■ Extracted records
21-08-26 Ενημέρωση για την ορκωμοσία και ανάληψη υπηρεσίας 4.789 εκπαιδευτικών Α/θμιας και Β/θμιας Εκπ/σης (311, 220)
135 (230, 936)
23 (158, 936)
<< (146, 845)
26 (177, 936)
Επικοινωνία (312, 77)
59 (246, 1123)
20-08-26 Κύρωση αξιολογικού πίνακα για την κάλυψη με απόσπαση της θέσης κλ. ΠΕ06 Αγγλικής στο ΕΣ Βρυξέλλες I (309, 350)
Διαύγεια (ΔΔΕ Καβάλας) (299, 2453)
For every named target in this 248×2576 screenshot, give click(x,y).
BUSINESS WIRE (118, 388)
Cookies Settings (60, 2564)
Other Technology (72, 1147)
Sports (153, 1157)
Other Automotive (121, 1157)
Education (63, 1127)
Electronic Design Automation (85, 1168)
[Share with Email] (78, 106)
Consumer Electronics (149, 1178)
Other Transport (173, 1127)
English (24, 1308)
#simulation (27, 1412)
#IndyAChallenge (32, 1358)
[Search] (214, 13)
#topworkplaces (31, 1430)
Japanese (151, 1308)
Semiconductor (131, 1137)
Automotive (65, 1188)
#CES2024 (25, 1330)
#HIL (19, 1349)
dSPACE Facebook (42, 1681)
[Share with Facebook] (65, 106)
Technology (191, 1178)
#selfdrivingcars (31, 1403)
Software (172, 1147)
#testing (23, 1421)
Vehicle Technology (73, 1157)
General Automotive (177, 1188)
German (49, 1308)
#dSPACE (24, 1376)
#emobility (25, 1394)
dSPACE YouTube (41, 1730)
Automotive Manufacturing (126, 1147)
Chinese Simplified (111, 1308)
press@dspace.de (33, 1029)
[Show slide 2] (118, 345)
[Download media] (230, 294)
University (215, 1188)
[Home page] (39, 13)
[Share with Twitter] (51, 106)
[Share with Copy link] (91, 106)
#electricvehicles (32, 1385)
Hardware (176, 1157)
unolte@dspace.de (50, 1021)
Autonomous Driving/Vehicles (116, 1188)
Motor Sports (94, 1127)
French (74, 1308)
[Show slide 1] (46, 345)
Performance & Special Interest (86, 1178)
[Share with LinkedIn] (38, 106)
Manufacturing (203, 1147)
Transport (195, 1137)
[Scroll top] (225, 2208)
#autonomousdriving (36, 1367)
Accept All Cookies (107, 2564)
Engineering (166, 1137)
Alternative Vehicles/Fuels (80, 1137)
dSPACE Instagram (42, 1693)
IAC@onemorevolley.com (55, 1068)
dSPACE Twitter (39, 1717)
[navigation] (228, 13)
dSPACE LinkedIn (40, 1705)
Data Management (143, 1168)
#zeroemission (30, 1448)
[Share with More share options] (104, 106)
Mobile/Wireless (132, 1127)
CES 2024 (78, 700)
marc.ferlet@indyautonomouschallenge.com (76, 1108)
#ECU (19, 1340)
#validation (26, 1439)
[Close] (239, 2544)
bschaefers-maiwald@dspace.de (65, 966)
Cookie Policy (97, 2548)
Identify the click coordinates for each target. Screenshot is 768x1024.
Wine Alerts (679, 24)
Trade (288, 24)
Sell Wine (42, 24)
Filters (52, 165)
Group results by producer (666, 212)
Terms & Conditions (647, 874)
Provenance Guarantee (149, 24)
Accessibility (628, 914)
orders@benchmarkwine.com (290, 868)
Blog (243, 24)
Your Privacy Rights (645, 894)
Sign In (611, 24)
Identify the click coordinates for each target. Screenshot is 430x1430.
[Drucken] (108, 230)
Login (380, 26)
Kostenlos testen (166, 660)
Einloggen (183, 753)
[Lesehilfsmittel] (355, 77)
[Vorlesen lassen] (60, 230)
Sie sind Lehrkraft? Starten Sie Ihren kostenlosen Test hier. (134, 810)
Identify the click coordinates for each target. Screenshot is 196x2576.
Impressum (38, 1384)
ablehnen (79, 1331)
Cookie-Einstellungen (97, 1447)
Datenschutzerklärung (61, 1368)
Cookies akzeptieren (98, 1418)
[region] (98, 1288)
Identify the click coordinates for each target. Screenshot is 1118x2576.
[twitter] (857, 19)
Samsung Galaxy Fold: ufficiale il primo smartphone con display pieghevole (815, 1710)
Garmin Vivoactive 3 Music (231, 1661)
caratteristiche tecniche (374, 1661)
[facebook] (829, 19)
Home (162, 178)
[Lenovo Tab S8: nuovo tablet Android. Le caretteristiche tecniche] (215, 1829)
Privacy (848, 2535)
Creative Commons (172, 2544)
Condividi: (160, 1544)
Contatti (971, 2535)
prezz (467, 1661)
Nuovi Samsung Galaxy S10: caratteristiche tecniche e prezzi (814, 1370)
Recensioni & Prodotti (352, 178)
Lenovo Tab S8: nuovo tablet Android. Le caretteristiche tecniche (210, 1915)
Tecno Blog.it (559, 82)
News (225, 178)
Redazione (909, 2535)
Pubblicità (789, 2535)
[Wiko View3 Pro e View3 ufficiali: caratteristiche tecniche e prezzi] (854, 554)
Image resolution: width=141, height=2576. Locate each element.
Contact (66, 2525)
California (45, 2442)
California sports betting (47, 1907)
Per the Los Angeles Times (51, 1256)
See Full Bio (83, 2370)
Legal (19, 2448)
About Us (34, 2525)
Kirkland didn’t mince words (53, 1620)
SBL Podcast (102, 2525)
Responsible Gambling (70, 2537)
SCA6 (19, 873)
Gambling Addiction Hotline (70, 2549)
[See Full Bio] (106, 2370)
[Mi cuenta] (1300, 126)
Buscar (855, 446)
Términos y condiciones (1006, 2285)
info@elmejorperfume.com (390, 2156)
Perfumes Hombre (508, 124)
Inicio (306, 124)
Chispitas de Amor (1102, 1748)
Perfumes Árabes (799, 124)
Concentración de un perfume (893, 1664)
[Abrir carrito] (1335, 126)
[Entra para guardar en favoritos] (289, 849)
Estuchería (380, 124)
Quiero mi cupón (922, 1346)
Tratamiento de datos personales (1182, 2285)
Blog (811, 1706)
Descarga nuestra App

■ Problem to solve
Whichever lines of the records above hold the word "Automotive" should all be copied out.

■ Exercise solution
Other Automotive (121, 1157)
Automotive (65, 1188)
General Automotive (177, 1188)
Automotive Manufacturing (126, 1147)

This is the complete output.